Cut the second, 'The Fiend in Discourse,' represents him, not reasoning, railing rather, shaking his spear at the pilgrim, his shoulder advanced, his tail writhing in the air, his foot ready for a spring, while Christian stands back a little, timidly defensive.

The third illustrates these magnificent words: 'Then Apollyon straddled quite over the whole breadth of the way, and said, I am void of fear in this matter: prepare thyself to die; for I swear by my infernal den that thou shalt go no farther: here will I spill thy soul!
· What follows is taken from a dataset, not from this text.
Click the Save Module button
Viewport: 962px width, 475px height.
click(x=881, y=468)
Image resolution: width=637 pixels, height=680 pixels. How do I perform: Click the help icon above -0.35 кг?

And with that he threw a flaming dart at his breast.' In the cut he throws a dart with either hand, belching pointed flames out of his mouth, spreading his broad vans, and straddling the while across the path, as only a fiend can straddle who has just sworn by his infernal den.

The defence will not be long against such vice, such flames, such red-hot nether energy.

And in the fourth cut, to be sure, he has leaped bodily upon his victim, sped by foot and pinion, and roaring as he leaps.

The fifth shows the climacteric of the battle; Christian has reached nimbly out and got his sword, and dealt that deadly home-thrust, the fiend still stretched upon him, but 'giving back, as one that had received his mortal wound.' The raised head, the bellowing mouth, the paw clapped upon the sword, the one wing relaxed in agony, all realise vividly these words of the text.